EXERCISE PROMPT
According to the biographical entry on Thomas Gair Ashton, which division did he represent in parliament from 1895 to 1911?

SUPPLIED TEXT
▬▬▬

Ashton, Thomas Gair, first Baron Ashton of Hyde 1855-1933, industrialist, philanthropist, and politician, was born at Fallowfield, Manchester, 5 February 1855, the eldest son of Thomas Ashton, of Hyde, Cheshire, by his wife, Elizabeth, daughter of Samuel Stillman Gair, who belonged to Rhode Island, U.S.A., and whose English residence was Penketh Hall, Liverpool. Thomas Ashton's second daughter became the wife of James (afterwards Viscount) Bryce [qv.]. The Ashtons were well known, during generations, for singularly humane treatment of the work-people in their cotton mills, and, after his education at Rugby and University College, Oxford (of which he was elected an honorary fellow in 1923), Thomas Gair Ashton was connected with the family business in Manchester and Hyde for forty years, carrying on this tradition, which coloured his whole life. He was liberal member of parliament for the Hyde division from 1885 to 1886 (losing the seat in the latter year and failing to regain it in 1892) and for the Luton division from 1895 to 1911. During that period he sat on various royal commissions, was chairman of the House of Commons Railway and Canal Traffic Committee in 1909 and of the Standing Orders Committee in 1910, and became notable in the House for his wide knowledge of finance.

▬▬▬

COLLECTED DATA
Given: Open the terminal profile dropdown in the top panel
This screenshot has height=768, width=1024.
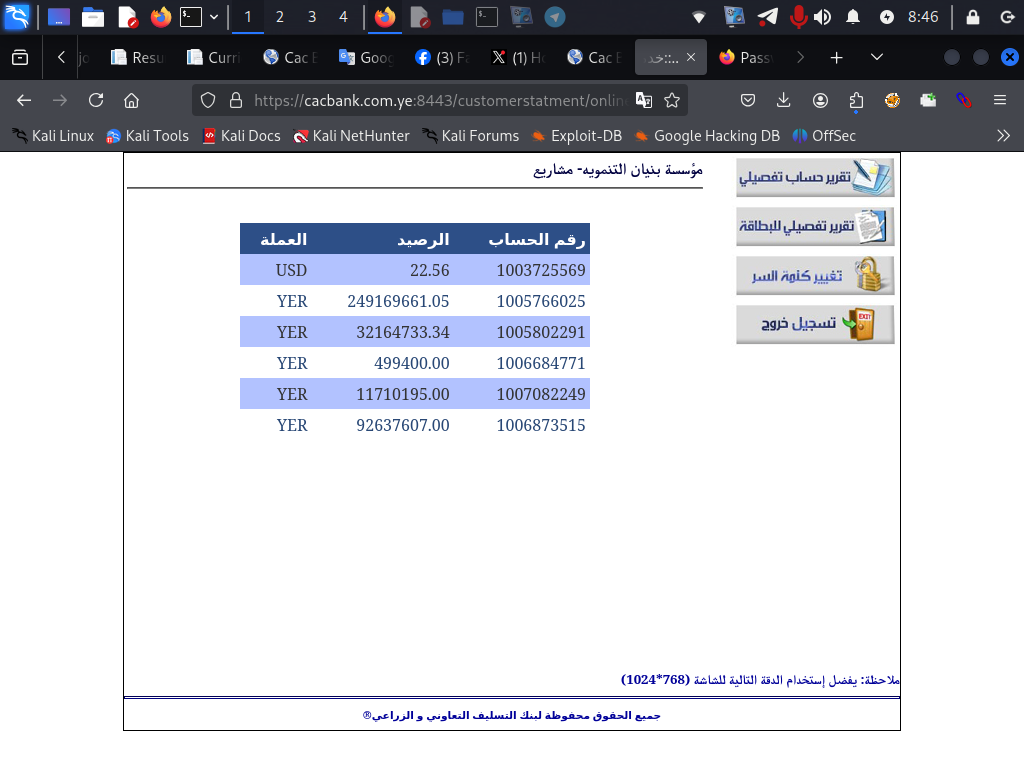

▬▬▬

THE SOLUTION
The Luton division